__AUFGABENBESCHREIBUNG__
Suche im folgenden Material jede Zeile heraus, die das Wort „Identify“ enthält, und gib diese Zeilen unverändert wieder.

───── AUFGABENDATEN ─────

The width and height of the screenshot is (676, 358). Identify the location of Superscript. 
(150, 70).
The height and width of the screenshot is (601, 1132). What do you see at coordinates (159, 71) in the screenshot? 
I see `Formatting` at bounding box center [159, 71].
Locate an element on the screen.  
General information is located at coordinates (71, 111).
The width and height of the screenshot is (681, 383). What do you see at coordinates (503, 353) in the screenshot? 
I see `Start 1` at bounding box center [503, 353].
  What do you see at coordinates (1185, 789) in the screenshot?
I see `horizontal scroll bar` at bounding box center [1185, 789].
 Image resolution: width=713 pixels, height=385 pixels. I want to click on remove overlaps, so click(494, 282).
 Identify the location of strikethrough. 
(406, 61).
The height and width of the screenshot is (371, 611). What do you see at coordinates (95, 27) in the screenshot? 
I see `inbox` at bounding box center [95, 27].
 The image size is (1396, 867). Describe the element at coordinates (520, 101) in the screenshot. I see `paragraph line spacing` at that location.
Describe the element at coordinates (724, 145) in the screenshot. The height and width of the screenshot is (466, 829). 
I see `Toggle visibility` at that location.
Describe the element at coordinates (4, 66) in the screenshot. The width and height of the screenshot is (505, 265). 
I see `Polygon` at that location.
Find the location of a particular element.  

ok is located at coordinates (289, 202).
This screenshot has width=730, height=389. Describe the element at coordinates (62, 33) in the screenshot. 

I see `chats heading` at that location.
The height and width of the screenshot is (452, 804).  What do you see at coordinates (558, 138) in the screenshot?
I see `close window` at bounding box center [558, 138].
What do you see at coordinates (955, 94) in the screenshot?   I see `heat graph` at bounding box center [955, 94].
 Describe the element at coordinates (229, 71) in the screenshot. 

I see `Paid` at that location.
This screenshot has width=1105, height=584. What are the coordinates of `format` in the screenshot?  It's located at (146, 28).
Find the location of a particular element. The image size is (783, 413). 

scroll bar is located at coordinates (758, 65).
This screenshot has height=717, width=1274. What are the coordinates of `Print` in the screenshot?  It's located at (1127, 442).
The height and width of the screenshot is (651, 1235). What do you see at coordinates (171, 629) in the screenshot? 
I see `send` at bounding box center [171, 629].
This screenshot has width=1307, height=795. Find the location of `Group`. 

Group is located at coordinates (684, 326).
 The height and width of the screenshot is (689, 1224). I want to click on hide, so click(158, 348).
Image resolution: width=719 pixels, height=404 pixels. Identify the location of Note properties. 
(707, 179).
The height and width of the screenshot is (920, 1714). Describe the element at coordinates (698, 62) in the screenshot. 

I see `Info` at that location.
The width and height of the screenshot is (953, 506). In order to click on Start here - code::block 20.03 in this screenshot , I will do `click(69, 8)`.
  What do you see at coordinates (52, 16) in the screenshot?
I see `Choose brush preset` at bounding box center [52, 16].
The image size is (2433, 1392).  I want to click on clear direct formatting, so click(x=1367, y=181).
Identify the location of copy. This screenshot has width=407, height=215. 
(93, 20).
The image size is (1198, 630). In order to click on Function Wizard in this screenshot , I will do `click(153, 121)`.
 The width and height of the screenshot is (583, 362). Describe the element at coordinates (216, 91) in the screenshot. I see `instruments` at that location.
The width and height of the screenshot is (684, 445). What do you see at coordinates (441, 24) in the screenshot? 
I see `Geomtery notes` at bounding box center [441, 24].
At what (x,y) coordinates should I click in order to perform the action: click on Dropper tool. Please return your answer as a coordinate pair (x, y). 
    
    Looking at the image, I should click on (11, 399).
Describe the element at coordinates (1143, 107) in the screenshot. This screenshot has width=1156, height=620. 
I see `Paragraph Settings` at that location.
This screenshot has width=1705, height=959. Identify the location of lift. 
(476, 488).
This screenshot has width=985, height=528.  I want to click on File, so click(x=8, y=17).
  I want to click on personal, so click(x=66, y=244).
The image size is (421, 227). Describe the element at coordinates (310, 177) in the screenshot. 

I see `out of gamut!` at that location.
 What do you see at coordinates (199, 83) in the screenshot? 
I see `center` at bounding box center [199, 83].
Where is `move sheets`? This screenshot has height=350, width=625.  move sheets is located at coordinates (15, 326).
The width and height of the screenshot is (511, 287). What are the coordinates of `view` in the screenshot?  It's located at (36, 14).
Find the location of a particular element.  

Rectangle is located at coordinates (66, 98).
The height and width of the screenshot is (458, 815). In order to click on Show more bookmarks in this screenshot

─────

__ERGEBNIS__
The width and height of the screenshot is (676, 358). Identify the location of Superscript. 
 Identify the location of strikethrough. 
Image resolution: width=719 pixels, height=404 pixels. Identify the location of Note properties. 
Identify the location of copy. This screenshot has width=407, height=215. 
This screenshot has width=1705, height=959. Identify the location of lift. 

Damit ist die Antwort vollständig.